There are currently no arrangements or understandings between Mr. Fedde and any other person pursuant to which Mr. Fedde was selected as an executive officer. There are no family relationships between Mr. Fedde and any director or other executive officer of the Company, or with any person nominated or chosen to become an officer or a director of the Company. The Company has had no transactions since the beginning of its last fiscal year, and has no transactions currently proposed, in which Mr. Fedde, or any member of his immediate family, has an interest requiring disclosure under Item 404(a) of Regulation S-K.

 

In connection with his appointment, Mr. Fedde will be entitled to an annual base salary in the amount of $275,000. Mr. Fedde will also be eligible to receive an annual cash bonus. Mr. Fedde’s eligible bonus payment for the calendar year 2013 will be based on the Company’s achievement of certain performance objectives and company goals. Following his appointment, Mr. Fedde will also be granted a stock option for the purchase of 25,000 shares of the Company’s common stock and restricted stock of 10,000 shares of the Company’s common stock under the Company’s 2013 Stock Incentive Plan.

 

A copy of the press release issued by the Company announcing Mr.

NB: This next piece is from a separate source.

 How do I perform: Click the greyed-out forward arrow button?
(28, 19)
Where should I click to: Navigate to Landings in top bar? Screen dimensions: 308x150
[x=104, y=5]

Fedde’s appointment to Executive Vice President is filed as Exhibit 99.2 to this Current Report on Form 8-K.

 

The information in this Current Report on Form 8-K shall not be deemed “filed” for purposes of Section 18 of the Securities Exchange Act of 1934, as amended (the “Exchange Act”), or otherwise subject to the liabilities of that section, nor shall it be deemed incorporated by reference in any filing under the Securities Act of 1933, as amended, or the Exchange Act, except as expressly set forth by specific reference in such a filing.

 

 

 

 
 

 

THE KEYW HOLDING CORPORATION

 

 

Item 9.01Financial Statements and Exhibits

 

(d) Exhibits.

 

Exhibit Number   Description  
99.1   Press Release, dated April 30, 2013, reporting Q1 2013 Financial Results. (X)
       
99.2   Press Release, dated April 30, 2013, appointing Chris Fedde as Executive Vice President. (X)

 

 

 


 

(X) Filed herewith.

 
 

 THE KEYW HOLDING CORPORATION

 

SIGNATURES

 

Pursuant to the requirements of the Securities Exchange Act of 1934, the registrant has duly caused this report to be signed on its behalf by the undersigned hereunto duly authorized.

 

  THE KEYW HOLDING CORPORATION
  (Registrant)
   
   
   
  /s/ John E. Krobath  
DATE: April 30, 2013 John E. Krobath
  Chief Financial Officer

 

 

 

 
 

THE KEYW HOLDING CORPORATION

 

 

EXHIBIT INDEX

 

Exhibit Number   Description
     
99.1   Press Release, dated April 30, 2013, reporting Q1 2013 Financial Results.
     
99.2   Press Release, dated April 30, 2013, appointing Chris Fedde as Executive Vice President.